# [PROBLEM DETAILS]
Pictures are to be left out; every line from the one that holds "Task: Click the yellow minimize traffic light" to the end of the data is to be retyped exactly.

# [DATA RECORDS]
--- START ---
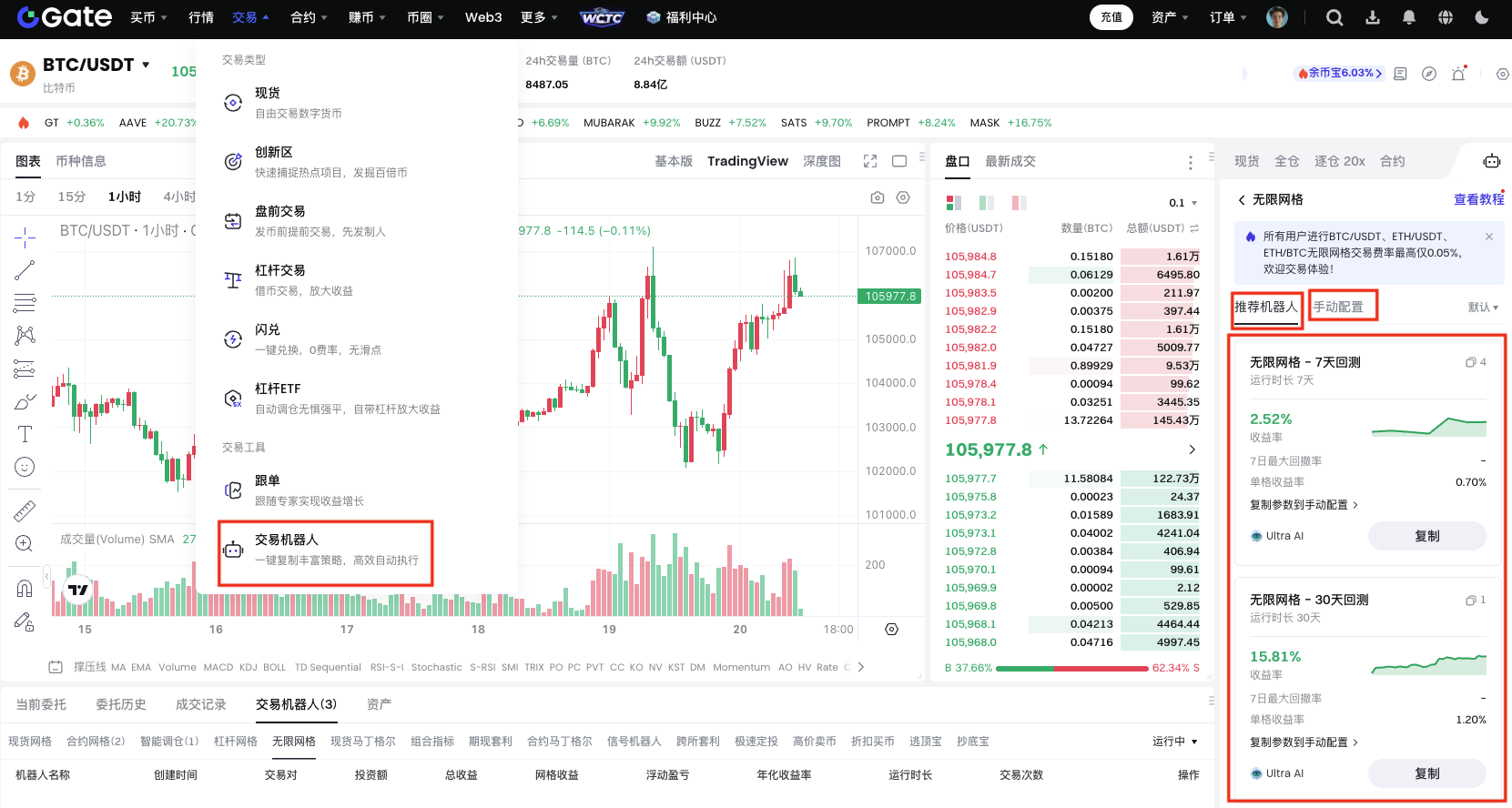Show only sell orders in order book
The image size is (1512, 808).
tap(1020, 203)
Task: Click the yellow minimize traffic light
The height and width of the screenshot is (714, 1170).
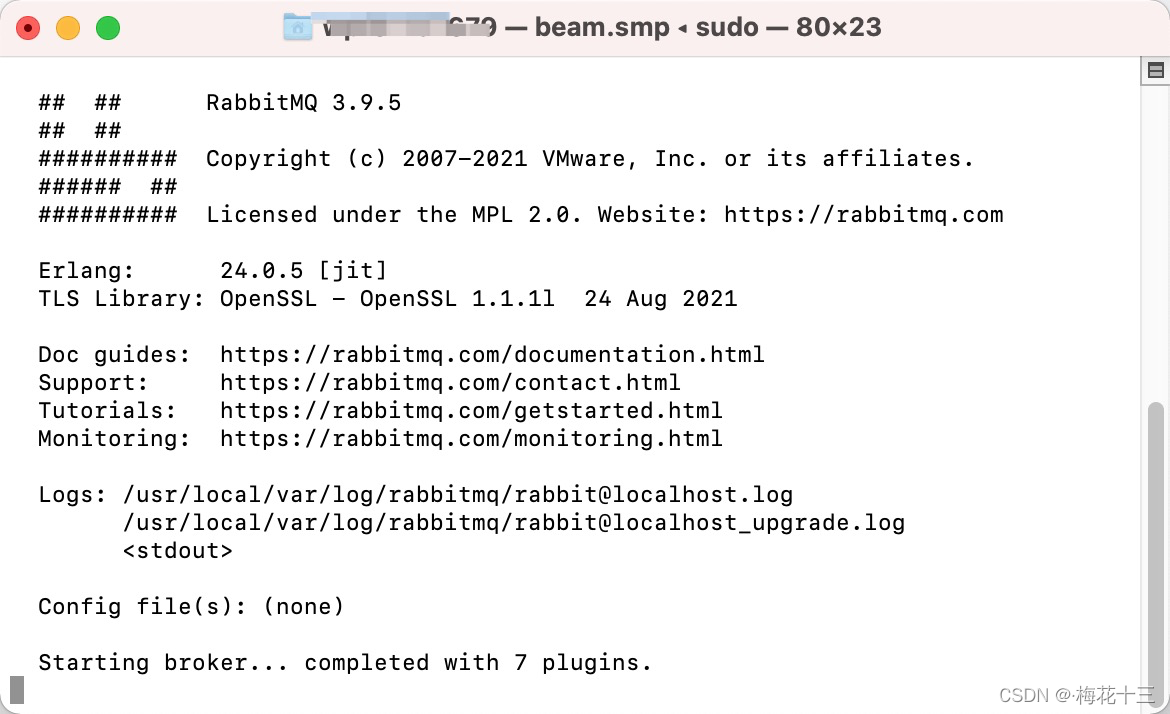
--- END ---
# [ANSWER BELOW]
Task: Click the yellow minimize traffic light
The height and width of the screenshot is (714, 1170).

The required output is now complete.